Purchasing Principles

The purchasing principles are embodied in Treasurer's Instructions 1101 and 1201. Instruction 1101 applies to goods and services and Instruction 1201 applies to building and construction / roads and bridges.

In practice this means...

Value for money: agencies must pursue value for money purchasing outcomes in accordance with the guidance information contained in the publication, How to Assess Value for Money.


Achieving the desired outcome at the best possible price.

weighing up the benefits of the purchase against the cost of the purchase. Value for money factors need to be specifically included in the specification and evaluation criteria and may include:

  • the contribution to the achievement of government policy objectives including those aimed at supporting local and regional business such as industry development and employment creation;
  • fitness for purpose;
  • maintenance and running costs over the lifetime of the product (where appropriate);
  • the advantages of buying from/engaging local and regional suppliers, eg
    • shorter delivery times
    • local backup and servicing
    • the availability of spare parts
    • the potential for creating strategic partnerships and cooperative product development;
  • quality assurance;
  • risks;
  • the capacity of the supplier (eg managerial and technical abilities);
  • climate change and environmental considerations (including energy conservation); and
  • disposal value.

Open and effective competition


Ensuring that the purchasing process is impartial, open and encourages competitive offers.

  • using transparent, open, purchasing processes so that potential contractors and the public can have confidence in the outcomes;ยท
  • adequately testing the market, whether by open tender or by seeking quotations, whichever process is applicable;
  • avoiding biased specifications; and
  • treating all potential suppliers consistently, fairly and equitably.

Compliance with ethical standards and observing the Procurement Code of Conduct


Ensuring that all purchasing is undertaken in a fair and unbiased way and requiring suppliers to act ethically and in accordance with appropriate legislation.


This includes -

  • government buyers being fully accountable for the purchasing practices used and the decisions made;
  • ensuring that decisions are not influenced by self interest or personal gain (government buyers must not accept gifts or any other benefits from suppliers);
  • identifying, dealing with and documenting issues relating to actual or perceived conflicts of interest;
  • maintaining confidentiality; and
  • ensuring that all purchasing is undertaken in accordance with government policies.
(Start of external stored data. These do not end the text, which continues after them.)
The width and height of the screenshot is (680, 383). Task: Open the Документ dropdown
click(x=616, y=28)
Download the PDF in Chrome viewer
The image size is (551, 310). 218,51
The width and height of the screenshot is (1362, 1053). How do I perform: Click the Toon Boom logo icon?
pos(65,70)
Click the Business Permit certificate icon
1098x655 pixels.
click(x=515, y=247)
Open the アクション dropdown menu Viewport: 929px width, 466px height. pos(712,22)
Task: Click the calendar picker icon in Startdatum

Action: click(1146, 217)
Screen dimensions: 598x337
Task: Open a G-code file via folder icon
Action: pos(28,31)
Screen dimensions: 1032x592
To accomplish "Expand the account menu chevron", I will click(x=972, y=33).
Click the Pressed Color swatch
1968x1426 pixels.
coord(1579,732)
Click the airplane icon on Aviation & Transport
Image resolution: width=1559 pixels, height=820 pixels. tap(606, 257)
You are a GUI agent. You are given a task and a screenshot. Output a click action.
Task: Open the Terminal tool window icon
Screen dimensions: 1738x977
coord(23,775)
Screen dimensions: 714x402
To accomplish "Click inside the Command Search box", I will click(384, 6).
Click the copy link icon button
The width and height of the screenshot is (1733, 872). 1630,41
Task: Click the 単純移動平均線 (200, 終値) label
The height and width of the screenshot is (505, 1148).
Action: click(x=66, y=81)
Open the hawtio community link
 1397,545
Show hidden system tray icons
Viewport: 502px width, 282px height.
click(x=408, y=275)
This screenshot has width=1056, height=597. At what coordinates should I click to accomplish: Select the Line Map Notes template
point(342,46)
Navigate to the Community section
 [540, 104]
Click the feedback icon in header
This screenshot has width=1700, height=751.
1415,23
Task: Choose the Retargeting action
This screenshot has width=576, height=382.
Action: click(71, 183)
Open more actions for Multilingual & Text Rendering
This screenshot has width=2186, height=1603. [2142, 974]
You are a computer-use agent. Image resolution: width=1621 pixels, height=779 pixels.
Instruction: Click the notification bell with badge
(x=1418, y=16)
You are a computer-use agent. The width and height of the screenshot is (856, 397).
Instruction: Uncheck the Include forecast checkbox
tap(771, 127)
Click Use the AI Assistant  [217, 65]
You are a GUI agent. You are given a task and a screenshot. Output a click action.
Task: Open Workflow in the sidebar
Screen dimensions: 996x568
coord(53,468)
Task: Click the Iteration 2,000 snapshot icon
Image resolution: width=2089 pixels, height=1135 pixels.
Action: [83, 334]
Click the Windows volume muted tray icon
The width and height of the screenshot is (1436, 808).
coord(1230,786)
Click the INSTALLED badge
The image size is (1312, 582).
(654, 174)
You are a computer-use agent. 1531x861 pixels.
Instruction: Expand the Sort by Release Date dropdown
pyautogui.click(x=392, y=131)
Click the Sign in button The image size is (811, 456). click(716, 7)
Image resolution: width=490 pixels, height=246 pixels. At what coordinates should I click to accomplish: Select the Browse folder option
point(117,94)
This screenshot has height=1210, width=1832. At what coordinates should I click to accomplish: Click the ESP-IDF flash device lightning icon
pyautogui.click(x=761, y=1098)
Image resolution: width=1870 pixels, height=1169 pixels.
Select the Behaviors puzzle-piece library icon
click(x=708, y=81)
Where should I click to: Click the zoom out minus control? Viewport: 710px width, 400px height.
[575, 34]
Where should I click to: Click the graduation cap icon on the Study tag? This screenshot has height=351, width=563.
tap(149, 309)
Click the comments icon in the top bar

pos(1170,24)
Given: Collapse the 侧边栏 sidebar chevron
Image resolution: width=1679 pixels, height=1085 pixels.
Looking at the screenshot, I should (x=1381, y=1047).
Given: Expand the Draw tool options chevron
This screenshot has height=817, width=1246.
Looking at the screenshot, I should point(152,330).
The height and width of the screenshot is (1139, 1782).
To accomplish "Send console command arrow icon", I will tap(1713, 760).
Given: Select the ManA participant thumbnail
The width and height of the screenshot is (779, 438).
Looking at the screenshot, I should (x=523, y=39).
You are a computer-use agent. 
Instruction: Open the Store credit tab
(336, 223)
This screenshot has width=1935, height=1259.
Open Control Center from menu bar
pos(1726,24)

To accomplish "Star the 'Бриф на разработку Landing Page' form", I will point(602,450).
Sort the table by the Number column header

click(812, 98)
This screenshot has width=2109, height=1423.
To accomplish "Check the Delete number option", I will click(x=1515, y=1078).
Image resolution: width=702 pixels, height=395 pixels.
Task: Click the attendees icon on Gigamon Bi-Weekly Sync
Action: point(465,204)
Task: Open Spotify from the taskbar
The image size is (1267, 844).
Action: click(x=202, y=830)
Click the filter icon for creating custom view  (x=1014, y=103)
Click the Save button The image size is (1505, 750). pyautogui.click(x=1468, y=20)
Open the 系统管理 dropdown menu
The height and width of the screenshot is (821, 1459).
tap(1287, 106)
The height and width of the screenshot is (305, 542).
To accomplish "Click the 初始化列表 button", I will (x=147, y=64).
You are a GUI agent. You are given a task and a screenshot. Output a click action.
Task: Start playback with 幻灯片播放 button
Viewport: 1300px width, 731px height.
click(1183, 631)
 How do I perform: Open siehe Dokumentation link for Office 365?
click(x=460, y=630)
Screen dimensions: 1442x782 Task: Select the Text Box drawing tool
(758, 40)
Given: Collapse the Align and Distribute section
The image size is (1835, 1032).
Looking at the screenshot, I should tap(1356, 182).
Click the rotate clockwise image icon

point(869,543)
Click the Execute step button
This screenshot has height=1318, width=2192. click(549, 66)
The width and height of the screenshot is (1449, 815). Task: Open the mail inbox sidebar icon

Agencies must require suppliers to act ethically and in accordance with relevant legislation such as industrial relations legislation and occupational health and safety legislation.

For building and construction / roads and bridges procurement agencies must -

  • require suppliers to comply with the National Code of Practice for the Construction Industry, 1997 Edition, the Tasmanian Annexure to the National Code of Practice for the Construction Industry and with the Australian Standard Code of Tendering AS 4120-1994 for all procurement valued at $10 000 or more; and
  • ensure that representatives (consultants etc) and agency officers act in accordance with Australian Standard Code of Tendering AS 4120-1994, for all procurement valued at $10 000 or more.

In addition to the above, where the Australian Government provides funding to projects that meet its contribution value thresholds, agencies may be required by the funding arrangement/agreement to conform with the:

  • Building Code 2016; and/or
  • Australian Government building and construction industry WHS Accreditation Scheme.

For more information, see the Ethical Standards and Codes.

Enhancing opportunities for local business


Ensuring that local businesses that wish to do business with the Government are given the opportunity to do so and that the Government's Buy Local Policy requirements are met.

Buyers should:

  • ensure that they plan procurements taking into consideration the impact on local suppliers;
  • actively seek bids from local businesses, particularly from those that have previously requested the opportunity to quote (where local capability exists, two quotes/bids should be sought from Tasmanian businesses); and
  • ensure that agency requirements do not unnecessarily preclude local businesses from bidding or disadvantage local suppliers.

For further information see Buy Local Policy.